Nothing but the lines from the one holding "The width and" to the final line of the listing below, both included, should be repeated, and each must match exactly. Omit pictures.

** RAW DATA follows **

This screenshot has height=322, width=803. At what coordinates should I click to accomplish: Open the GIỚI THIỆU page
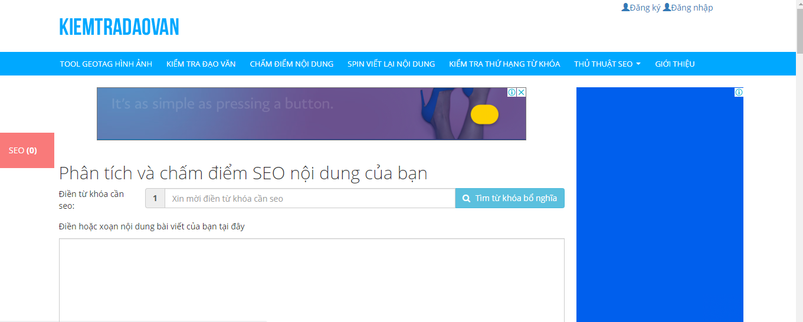[x=675, y=64]
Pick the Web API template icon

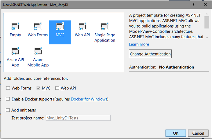click(82, 26)
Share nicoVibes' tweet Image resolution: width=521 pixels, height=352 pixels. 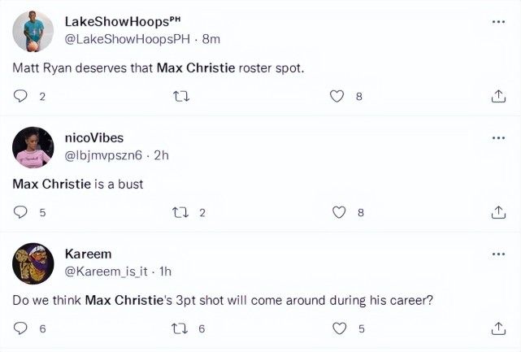click(x=498, y=212)
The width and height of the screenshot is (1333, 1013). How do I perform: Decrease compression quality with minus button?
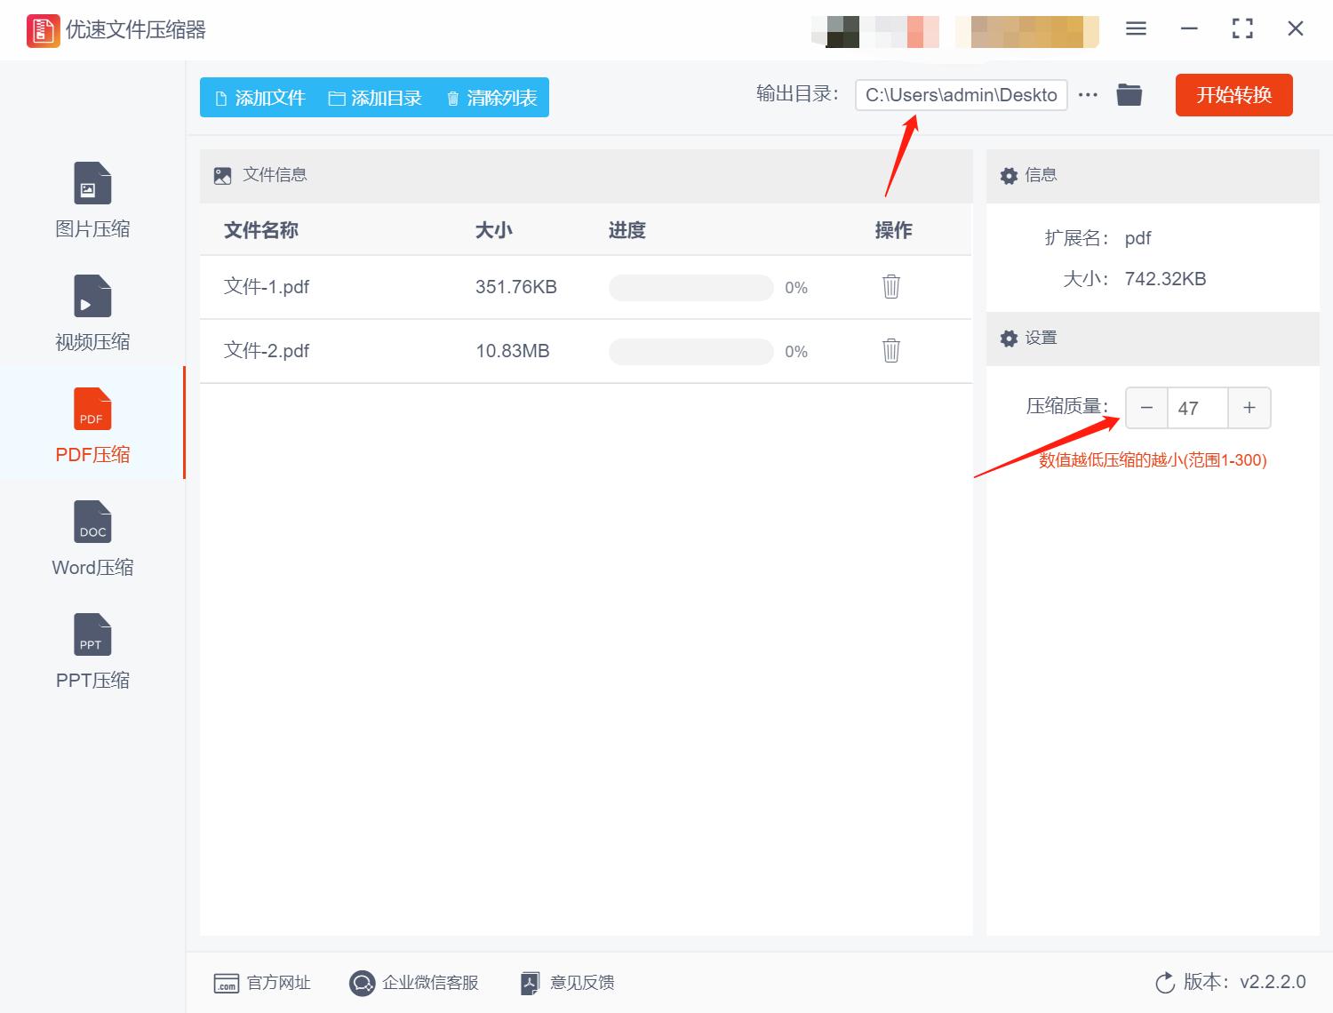coord(1146,407)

** End of RAW DATA **

ANSWER TO THIS PROBLEM
The width and height of the screenshot is (1333, 1013). How do I perform: Decrease compression quality with minus button?
coord(1146,407)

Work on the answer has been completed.